A surprise message read by Jane McCauliffe, director of national and international outreach at the Library of Congress, and written by former President Barack Obama, a friend and admirer of Ms. Robinson, opened the program.
“She not only draws us into the texture of the people and the communities she creates, but wraps us all together into something larger: a patchwork of characters and readers and author, of our struggles and our delights, of our faith, our doubts, our redemption, and in so doing she elevates our understanding of what it means to be fully human,” Mr. Obama wrote. “That’s what the highest of art can achieve, it’s what the greatest library in the world should celebrate, and it is what Marilynne Robinson seems to radiate every time she sits down to write.”
Ms. Robinson’s best-known trilogy, which includes the novels “Gilead,” “Home” and “Lila,” centers on the lives and families of two Midwestern ministers. Characters struggle explicitly with the demands of faith, with its effects on personal relationships and—conversely—the incursions of worldly concerns on spiritual life.
Ms. Robinson’s work is uniquely positioned to address that conflict, Ms. Brooks said, “because she sees the mystical and the religious in the ordinary. It doesn’t have to be a virgin birth to be wonderful, because any birth is a miracle. Once you have that thought, who needs to argue whether the world was created in six days? It becomes a magnificent irrelevancy. You can have the faith without that.”

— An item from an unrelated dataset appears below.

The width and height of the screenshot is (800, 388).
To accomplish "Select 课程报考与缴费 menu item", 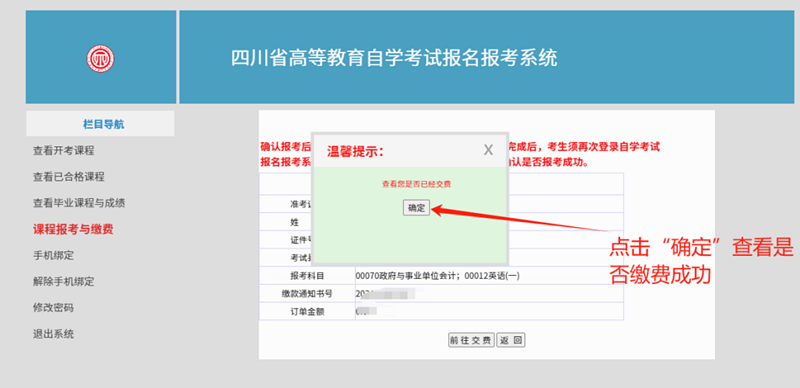I will [x=73, y=230].
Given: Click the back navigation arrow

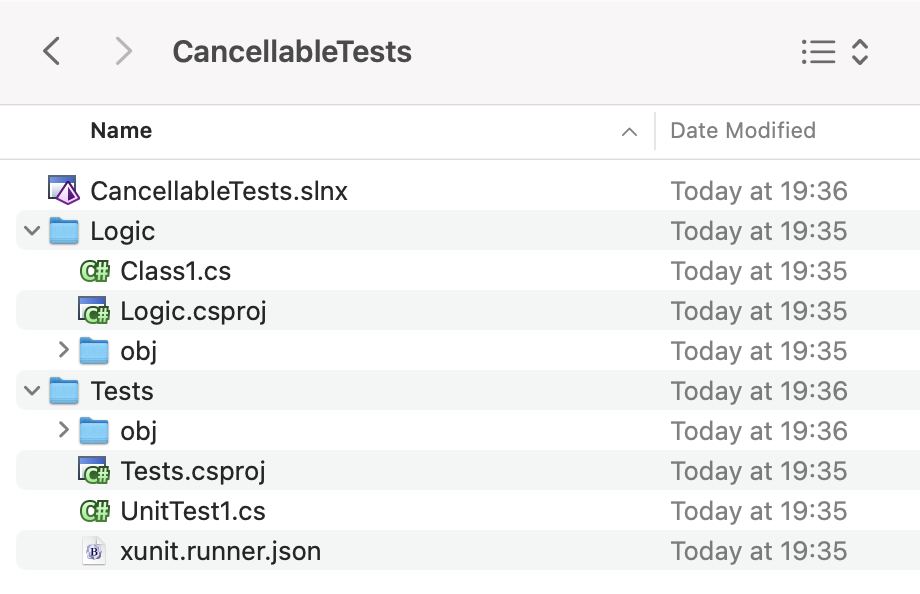Looking at the screenshot, I should point(52,51).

Mr. Harding, a former student of Ms. Robinson, linked the very act of writing—of creative work more generally—to a kind of faith-based action.

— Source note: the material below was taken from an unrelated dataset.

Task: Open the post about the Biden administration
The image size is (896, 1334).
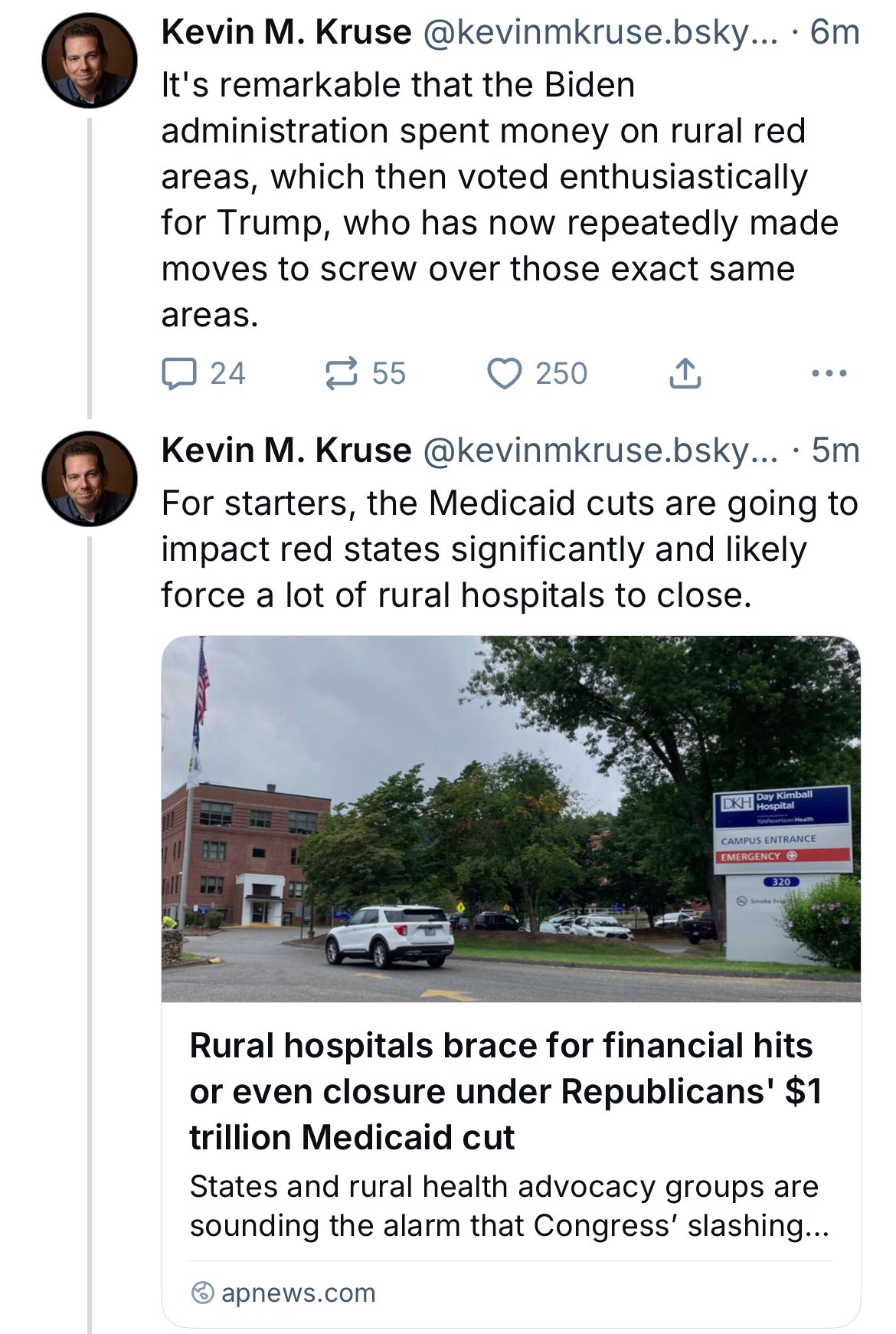Action: [x=498, y=199]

“The act of creating art is a discipline of observation,” he said, which is also “an act of devotion, an act of obedience, an act of prayer.”
Dr. Knapp, a professor of English, has himself written on the conflicts and confluences between faith and the worldly in “The Predicament of Belief: Science, Philosophy, Faith,” co-authored with Philip Clayton, a professor of religion at Claremont University. He pressed Dr. Lightman on the point: can faith be compatible with empirical science?
Dr. Lightman said faith is not merely compatible with science: it is part of the most fundamental scientific dogma.
“For me, faith is a belief in something you can’t prove,” he said. “The kind of faith that scientists have is something very, very fundamental—one might call [it] the central doctrine of science—[which] is that the universe is lawful and logical. That’s a doctrine we scientists learn as graduate students, maybe not consciously, but it’s a belief that we absorb almost by osmosis into the skin.
“But it’s a belief that can’t be proved. There are things scientists don’t know, and we can’t be certain that all parts of the universe are lawful and logical. We don’t know for sure whether some new phenomena, discovered tomorrow, will be lawful and logical. That has to be taken on faith.”
Ms. Robinson joined the panel for its last half hour and audience questions, laughingly characterizing the preceding discussion of themes and recurrences in her work as “like the most self-indulgent fantasy I’ve ever had.”
“I have become deeply immersed in a theology that I basically inherited,” said Ms. Robinson, who was born and raised Presbyterian and has since become Congregationalist. “I felt as if, if you granted the terms of that theology, it would tell you certain kinds of things.”
One of the things her immersion faith taught her, she said, is that “the beautiful is a signature of God.”
“It’s almost a question of individual consciousness whether or not you perceive the beautiful, but the assumption is that it’s always there, one way or another, to be perceived,” she said.
When an audience member asked whether being in the presence of beauty could “make us better people,” Ms. Robinson hesitated.
“I think that we are made better people by being attentive to beauty perhaps in forms that have not yet been perceived as beautiful,” she said. “I think it’s much more a habit of mind that is called for, rather than disciplining one’s attention to what has already, by consensus, been called beautiful.”